start Passage to read

FIG. 7 illustrates a six pole bandpass filter having "pinched end" resonators that utilize input and output lines 62, 64 that are coupled to an input resonator 116 and an output resonator 118, respectively, using distributed coupling. One important benefit of using distributed coupling in the input and/or output is the ability to optimaize the return loss by perturbing the input/output couplings to the resonator. In conceiving of the present invention, it was determined that enhanced performance could be achieved by combining tapped coupling and distributed coupling in the input and/or output structures. That is, dual coupling arrangements provide benefits associated with both coupling methods. FIG. 8 illustrates an eight pole bandpass filter that includes both distributed and tapped coupling on both an input 66 and an output 68. It should be appreciated that, in accordance with the present invention, the type of coupling used at the input of a filter can be different from the type used at the output of the filter. For example, the input may use distributed coupling, while the output uses tapped coupling. Also, the input can use a dual coupling arrangement, while the output uses a single coupling type.
FIG. 9 illustrates a four pole bandstop filter 70 in accordance with the present invention. The filter 70 includes four "pinched end" resonators 72a, 72b, 72c, 72d each coupled to a meandering through line 78. The filter 70 also includes an input port 74 and an output port 76 for coupling energy into and out of the meandering through line 78. During operation, a radio frequency signal is applied to the input port 74 of the filter from an exterior source and begins to propagate along the meandering through line 78. As the radio frequency signal passes one of the resonators, undesired frequency components in the signal are drawn out of the signal by the resonating action of the resonator.
By utilizing multiple identical resonators, the filter 70 can achieve a bandpass characteristic having relatively sharp cutoffs at the band edges. In addition, in conceiving of the present invention, it was determined that further sharpening of the cutoffs could be achieved by introducing coupling between the resonators of the filter. For example, in the filter 70 of FIG. 9, each resonator is directly coupled to an opposing resonator. That is, resonator 72a is directly coupled to resonator 72c, and resonator 72b is directly coupled to resonator 72d. By introducing this coupling between opposing elements, additional zeros are formed in the transfer function of the filter 70 at the edges of the stopband.

end Passage to read

**Work to complete**
A – Duplicate the passage on resonator filters word for word, beginning at the words "FIG. 9 illustrates" and stopping after the words "of the resonator.".
B – Write the next part of the passage on resonator filters, picking up after its last sentence.

start Data records

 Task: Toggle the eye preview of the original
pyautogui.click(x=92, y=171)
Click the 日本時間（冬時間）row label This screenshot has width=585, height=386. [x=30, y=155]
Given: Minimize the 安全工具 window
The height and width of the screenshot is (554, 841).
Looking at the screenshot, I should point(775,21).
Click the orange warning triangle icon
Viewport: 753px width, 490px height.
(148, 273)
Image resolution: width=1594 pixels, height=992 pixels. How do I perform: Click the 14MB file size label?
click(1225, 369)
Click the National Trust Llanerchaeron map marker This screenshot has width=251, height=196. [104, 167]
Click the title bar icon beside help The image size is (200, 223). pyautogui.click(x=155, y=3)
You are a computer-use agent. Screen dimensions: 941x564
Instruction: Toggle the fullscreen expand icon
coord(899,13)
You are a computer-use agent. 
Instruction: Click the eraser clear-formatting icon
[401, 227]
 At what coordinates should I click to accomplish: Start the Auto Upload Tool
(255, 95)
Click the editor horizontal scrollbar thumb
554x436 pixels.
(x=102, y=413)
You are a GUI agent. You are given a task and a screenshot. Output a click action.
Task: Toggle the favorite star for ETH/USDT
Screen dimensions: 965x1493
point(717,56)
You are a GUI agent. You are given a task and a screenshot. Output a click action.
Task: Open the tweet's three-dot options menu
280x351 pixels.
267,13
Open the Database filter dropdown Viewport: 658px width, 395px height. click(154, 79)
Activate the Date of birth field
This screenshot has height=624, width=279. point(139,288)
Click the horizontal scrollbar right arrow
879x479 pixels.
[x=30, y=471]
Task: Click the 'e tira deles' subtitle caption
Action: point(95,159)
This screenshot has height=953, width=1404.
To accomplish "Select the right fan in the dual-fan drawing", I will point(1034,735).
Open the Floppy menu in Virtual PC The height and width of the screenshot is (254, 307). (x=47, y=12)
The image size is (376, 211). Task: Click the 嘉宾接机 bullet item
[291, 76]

end Data records

**Responses for each task**
A –
FIG. 9 illustrates a four pole bandstop filter 70 in accordance with the present invention. The filter 70 includes four "pinched end" resonators 72a, 72b, 72c, 72d each coupled to a meandering through line 78. The filter 70 also includes an input port 74 and an output port 76 for coupling energy into and out of the meandering through line 78. During operation, a radio frequency signal is applied to the input port 74 of the filter from an exterior source and begins to propagate along the meandering through line 78. As the radio frequency signal passes one of the resonators, undesired frequency components in the signal are drawn out of the signal by the resonating action of the resonator.

B –
To form the required zeros in the transfer function, it is important that coupling between the aforementioned pairs be optimized while coupling between other pairs, such as between resonator 72a and resonator 72b, or between resonator 72c and resonator 72d, be minimized. In conceiving of the present invention, it was appreciated that anisotropic coupling characteristics could be achieved by properly choosing the type and arrangement of the elements. For example, it was found that decreased coupling could be achieved between a first and a second pinched end resonator by arranging the resonators so that the side having the pinched end on the first resonator faces the same side on the second resonator. For example, with reference to FIG. 9, side 80a of resonator 72a faces side 80c of resonator 72c and side 80b of resonator 72b faces side 80d of resonator 72d.
In addition to the above, it was appreciated that coupling could be reduced between two resonators by using a meandering line on each of the coupled sides between the resonators. For example, with reference to FIG. 9, resonators 72a and 72b both include meandering lines 82a and 82b, respectively, on the sides facing one another. The same applies to resonators 72c and 72d in that the resonators include meandering lines 82c and 82d. By using a meandering line, the effective distance between the elements is increased, thereby decreasing coupling between the elements, while the actual distance between the elements remains the same. In this way, the overall dimensions of the filter 70 can be reduced while still achieving a desired low coupling between certain elements.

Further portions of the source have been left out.